= Things to do =
**1.** In the sermon on the new covenant, what did the Vietnamese general say was done so troops could cross the rivers?
**2.** Reproduce the sermon on the new covenant word for word, from "We contrast the" up to and including "in God’s time.".

= Document section =
-------------------------

Things didn’t go heavenly for the moderns living by God’s laws; working the land.  Work was hard; food was bad.  The rigidity set by strict interpretation of the Commandments was a challenge. The commandments they thought needed attention were usually the ones they were least guilty, so someone else would get the worst of the judgment.  Pastor Wyers, John Winthrop: “You can’t force people to believe by putting a knife to the throat.  They acquiescence, but you’re not going to get faith.  Instead of people listening to the Holy Spirit, they focus on pressure from other humans.  Persecution brings the wrong results; working against the spirit of the gospel.”

God and Israel took vows at Mt. Sinai after God delivered the Hebrew slaves.  The Exodus and parting of the Sea gave God’s people a current event, which to build their faith as they experienced future.  They knew there’s only one God and others are pretenders, created by the powerful to keep them in power.  They knew God is on the side of the powerless instead of a pharaoh. They knew only their God can make and keep promises.  They knew they were partners with God to make things happen.

Israel was to show loyalty to her God by paying attention to the Ten Commandments.  These laws regulated their faith life together and teach them how God loves them and how they were to love God and each other.  The religious laws had a spiritual purpose; it kept their hearts from going astray, their souls from warping and their relationship with the God.  They fail to keep the old covenant, not paying attention to the law God had given.  The covenant was shattered by their unfaithfulness and they were exiled.

“I will make a new covenant with Israel and Judah.  For, I was their husband, and they broke the first covenant.”  The God of their old covenant comes speaking through the voice of Jeremiah saying: “I’ll do something new with this old covenant”.  We can imagine how offering to do something new with that which was old must have lifted the weight of doom and buoyed their hopes.  This meant God had not divorced them in order to marry another.  God comes as a wounded lover and fights through their neglect to woo them back.  God was doing something new with the old covenant so to court the people back into their creator’s loving arms.

We contrast the Old Testament with the New, the Hebrew God of the Jews with the God of the Christians, and the letter with the spirit.  This causes us to leap over Jeremiah to Jesus thinking we need to jump over religion so we can have real true experience with God.  This makes little sense in light of this text, which points to the unbroken nature of the work God throughout all of salvation history.  God’s former people in exile are promised a new and genuine experience of God doing something new with the old.

The nature of the continual redemptive work of God is continuous.  God doing something new; is what God does in every generation; relentlessly and lovingly redeeming God creation so we may renew our relationship with God.  God continually updates God’s redemptive work that began in the Garden, and which God will be consummated in God’s time.

The Torah sill matters.  We have not grown up and out of the Ten Commandments because we have Jesus in our heart.  They would still need to pay attention to old covenant.  These rules give a peek at God’s heart.  What Jeremiah promises; God is relocating the law.  The remedy applied in this redemptive promise is summed up when God says:  “I will put my law within them, and I will write it on their hearts.”  Writing the law on your heart means the law would be seared on their conscience; become second nature as it is first nature to God.

During the Vietnam War, American bombers would fly over rivers bombing every bridge in sight.  Yet thousands of Vietnamese troops would cross the rivers anyway.  Years later an American pilot met a Vietnamese general who was now a businessman.  He asks, “How’d you get them across the river”?  The guy replied, “We built the bridges six inches under the water.”  God’s new covenant takes what has been an external code of morality and begins to build it inside of us—six inches under the skin.

-------------------------

= Stored rows =
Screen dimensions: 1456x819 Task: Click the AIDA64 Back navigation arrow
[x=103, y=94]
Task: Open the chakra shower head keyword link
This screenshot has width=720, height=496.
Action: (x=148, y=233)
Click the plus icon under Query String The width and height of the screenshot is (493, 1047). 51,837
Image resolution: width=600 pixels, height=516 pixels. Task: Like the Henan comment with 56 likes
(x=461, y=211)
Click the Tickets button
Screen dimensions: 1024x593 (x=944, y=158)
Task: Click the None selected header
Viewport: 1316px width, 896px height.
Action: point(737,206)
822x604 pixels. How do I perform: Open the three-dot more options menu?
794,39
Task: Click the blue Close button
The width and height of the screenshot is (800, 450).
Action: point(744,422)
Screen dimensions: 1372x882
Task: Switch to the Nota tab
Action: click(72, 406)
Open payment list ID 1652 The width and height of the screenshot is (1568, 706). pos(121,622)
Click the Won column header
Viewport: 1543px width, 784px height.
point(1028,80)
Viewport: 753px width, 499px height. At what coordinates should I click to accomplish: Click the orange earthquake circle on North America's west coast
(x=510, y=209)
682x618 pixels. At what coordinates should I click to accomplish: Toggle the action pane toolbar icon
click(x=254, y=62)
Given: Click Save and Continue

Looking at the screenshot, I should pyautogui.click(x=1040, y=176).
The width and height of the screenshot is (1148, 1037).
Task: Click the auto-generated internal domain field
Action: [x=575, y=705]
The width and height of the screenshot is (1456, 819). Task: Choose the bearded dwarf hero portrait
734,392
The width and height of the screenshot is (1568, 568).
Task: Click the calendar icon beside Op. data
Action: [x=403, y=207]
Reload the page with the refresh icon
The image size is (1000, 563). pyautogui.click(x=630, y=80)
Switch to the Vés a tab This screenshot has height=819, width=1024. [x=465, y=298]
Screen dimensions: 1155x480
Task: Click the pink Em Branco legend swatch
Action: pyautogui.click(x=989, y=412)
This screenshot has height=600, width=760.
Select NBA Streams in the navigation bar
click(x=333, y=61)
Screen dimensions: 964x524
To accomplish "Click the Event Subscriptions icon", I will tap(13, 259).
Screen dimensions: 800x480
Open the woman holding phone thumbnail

-------------------------

= Outputs in order =
**1.** They built the bridges six inches under the water.

**2.**
We contrast the Old Testament with the New, the Hebrew God of the Jews with the God of the Christians, and the letter with the spirit.  This causes us to leap over Jeremiah to Jesus thinking we need to jump over religion so we can have real true experience with God.  This makes little sense in light of this text, which points to the unbroken nature of the work God throughout all of salvation history.  God’s former people in exile are promised a new and genuine experience of God doing something new with the old.

The nature of the continual redemptive work of God is continuous.  God doing something new; is what God does in every generation; relentlessly and lovingly redeeming God creation so we may renew our relationship with God.  God continually updates God’s redemptive work that began in the Garden, and which God will be consummated in God’s time.